The migration from JUnit 4 to JUnit 5 became an architectural-scale task. The key is automation and deterministic code transformations.
The problem does not manifest immediately — until the stack begins to limit development. In this case, JUnit 4 was in maintenance mode, which meant a lack of new features and an increase in technical debt. For a large Java monorepo, this turns into a systemic limitation: new testing patterns are unavailable, while maintaining the old ones requires increasing effort. The scale exacerbates the situation — over 75,000 test classes and 1.25 million lines of code, tied to Bazel, which initially does not support JUnit 5. A simple framework replacement here breaks pipelines and reduces release velocity.
The solution turned out to be a compromise and phased. Instead of a “big bang” migration, compatibility through the JUnit Platform was chosen. This allowed running JUnit 4 and JUnit 5 tests in parallel using the Vintage and Jupiter engines. This approach reduces risk: the system continues to operate while the new model gradually replaces the old one. The trade-off is clear — a temporary increase in execution layer complexity and operational overhead. But this is the price for continuous development and the absence of downtime.
A key element became automation through OpenRewrite. Unlike generative AI, which showed unstable results on custom tests, a deterministic approach was used here. OpenRewrite works with the semantic tree of the code (AST), allowing for precise and predictable transformations of the JUnit 4 API to JUnit 5. Engineers described transformation recipes: updating annotations, replacing legacy rules, converting parameterized tests to a Jupiter-compatible format. For internal patterns, custom rules were added, including support for proprietary test runners and base classes.
To avoid partial and inconsistent changes, precondition checks were added. They filter out unsupported cases and ensure that a file is either fully migrated or untouched. This reduces the risk of “broken” tests and simplifies debugging. Additionally, the frequency of usage of constructs was analyzed to first cover the most common patterns and enhance automation efficiency.
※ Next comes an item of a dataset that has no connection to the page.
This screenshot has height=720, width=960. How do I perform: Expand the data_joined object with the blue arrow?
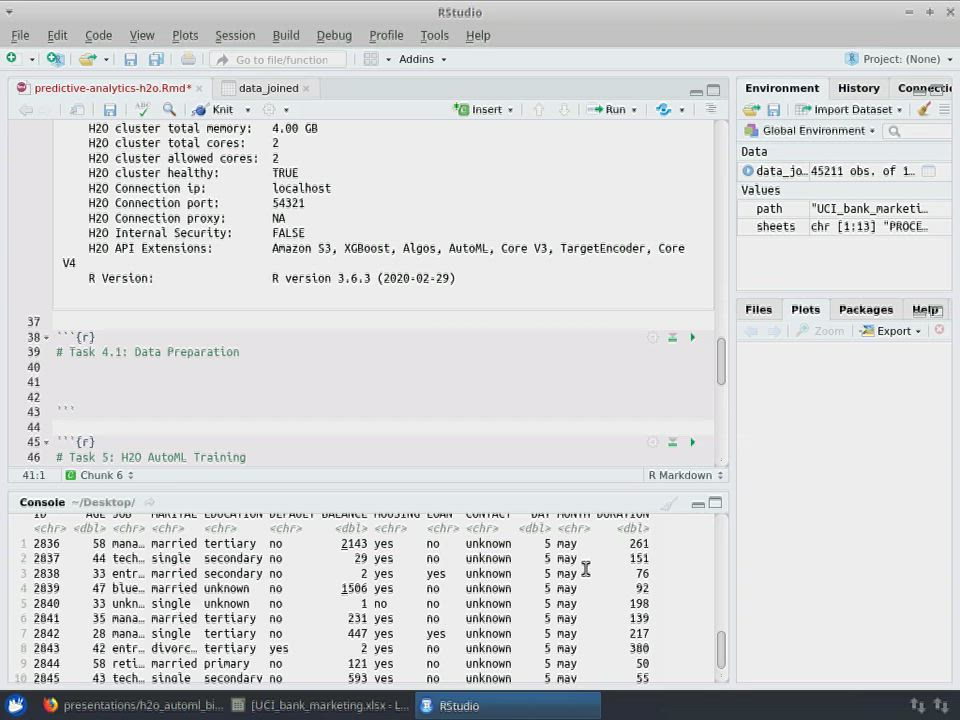[748, 171]
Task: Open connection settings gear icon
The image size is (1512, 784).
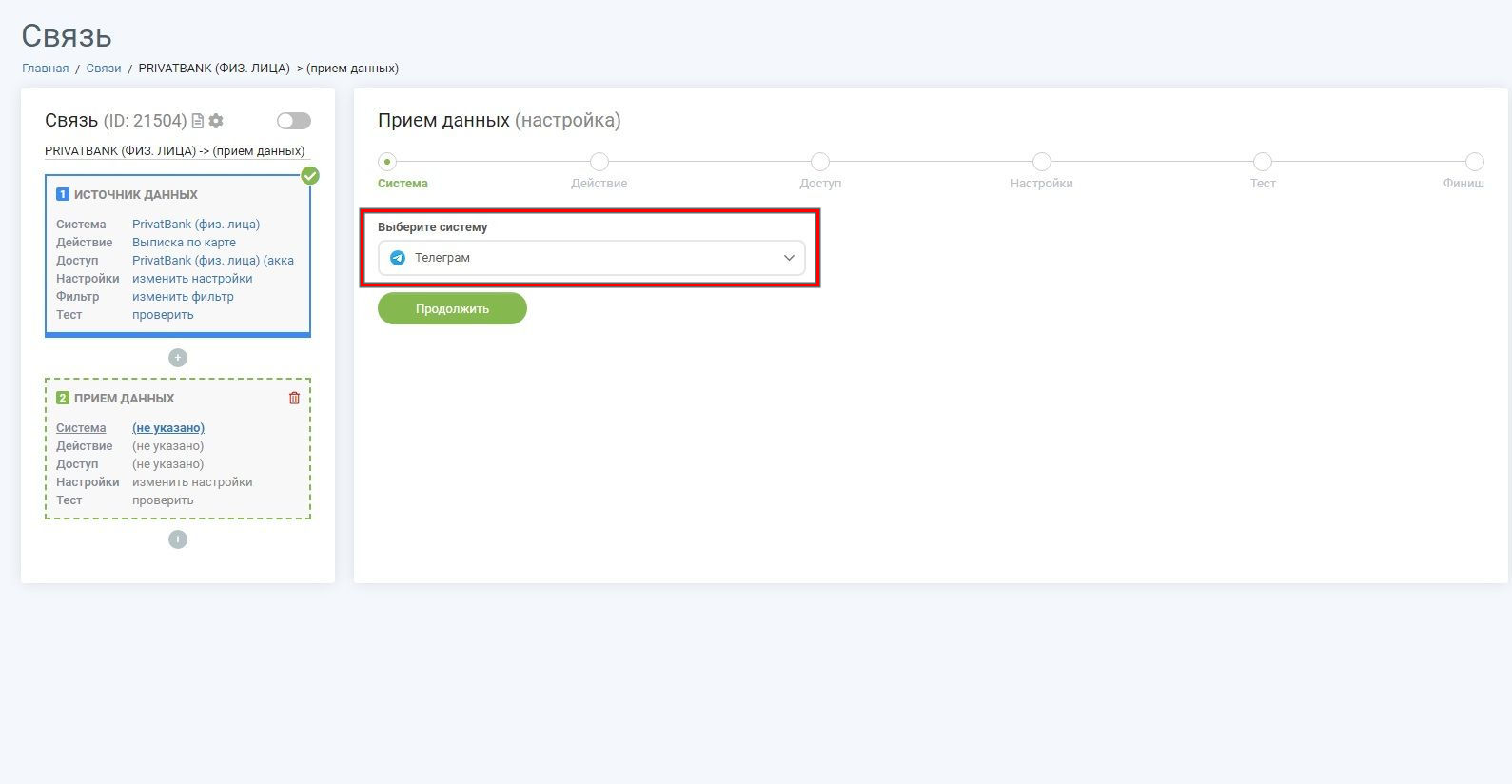Action: coord(216,121)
Orchestration at this scale is a separate task. An internal tool, Shepherd, managed transformations across thousands of Bazel targets in parallel. It generated diffs and ran them through CI, including unit and integration tests. This created a closed-loop verification cycle: any change was accepted only if behavioral correctness was maintained. Such a pipeline effectively turns migration into a managed flow of changes rather than a one-off operation.
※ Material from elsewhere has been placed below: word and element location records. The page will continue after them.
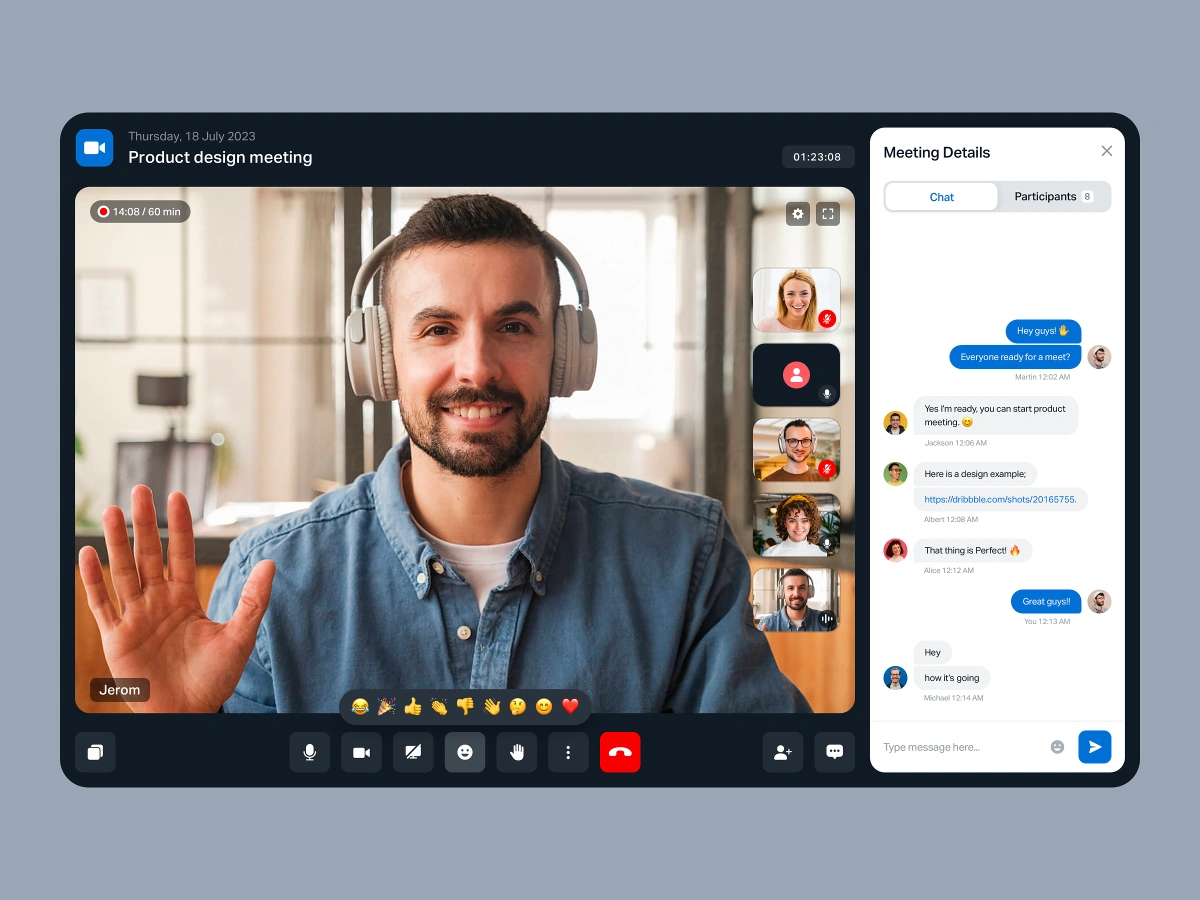
Task: Select the Chat tab
Action: click(x=941, y=197)
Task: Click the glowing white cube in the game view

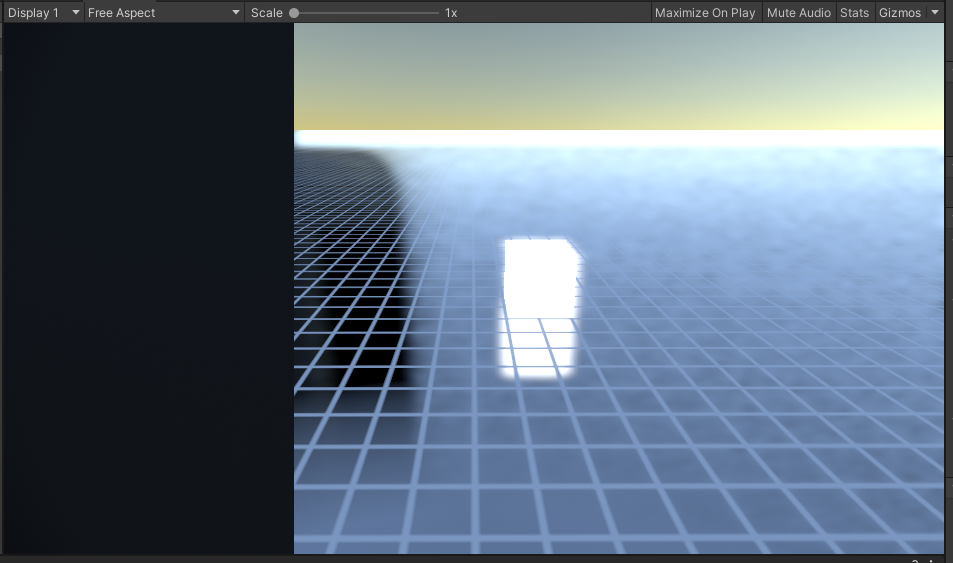Action: (x=540, y=275)
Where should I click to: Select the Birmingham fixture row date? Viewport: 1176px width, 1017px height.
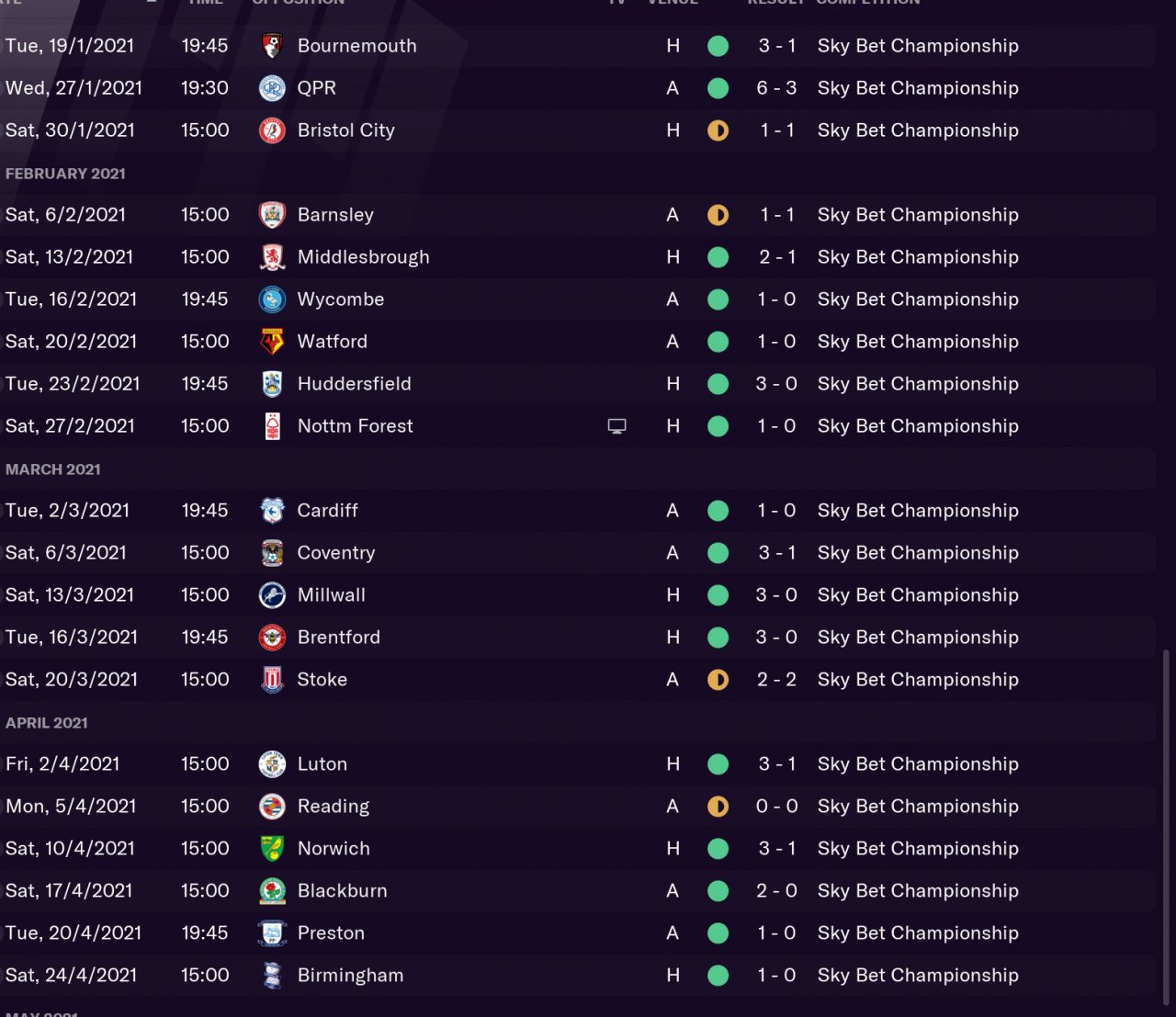pos(71,976)
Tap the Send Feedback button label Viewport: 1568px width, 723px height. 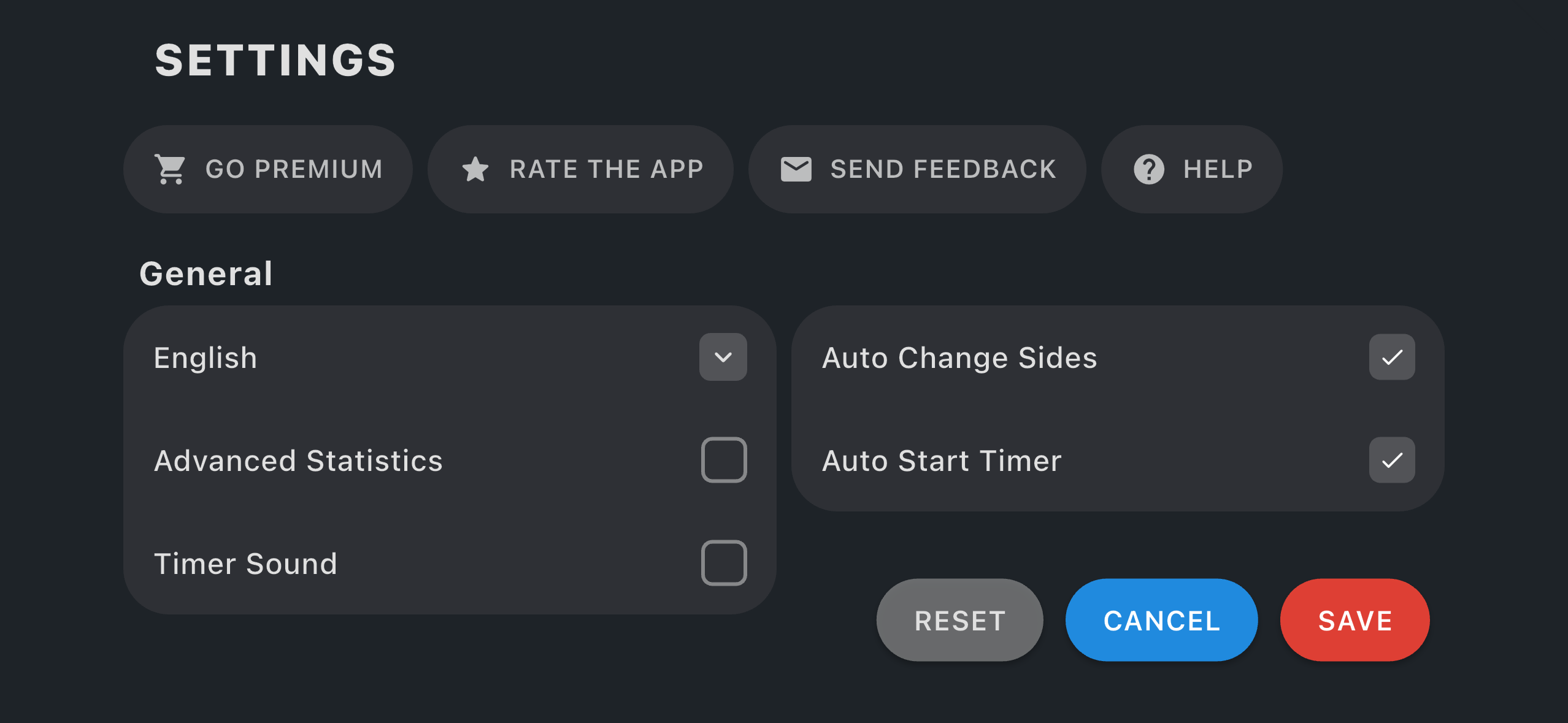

The results cannot be assessed through classic performance metrics — they are not provided in the original data. But the architectural effect is clear. The system received a modern testing stack with a modular architecture and better extensibility. At the same time, it managed to avoid halting development and manual rework of hundreds of thousands of tests. Additionally, a foundation was laid for future transformations: migrations to Spring Boot 3 are already being considered, along with a transition from Guava to standard APIs and a shift from Joda-Time to java.time.
The main takeaway is that in tasks of this scale, it is not the tool that matters, but the properties of the process. Determinism, compatibility, and phased implementation prove to be more important than speed. Generative approaches currently fall short where predictability is critical. And a monorepo with tight integration into CI/CD requires not just a migration script, but a comprehensive change architecture.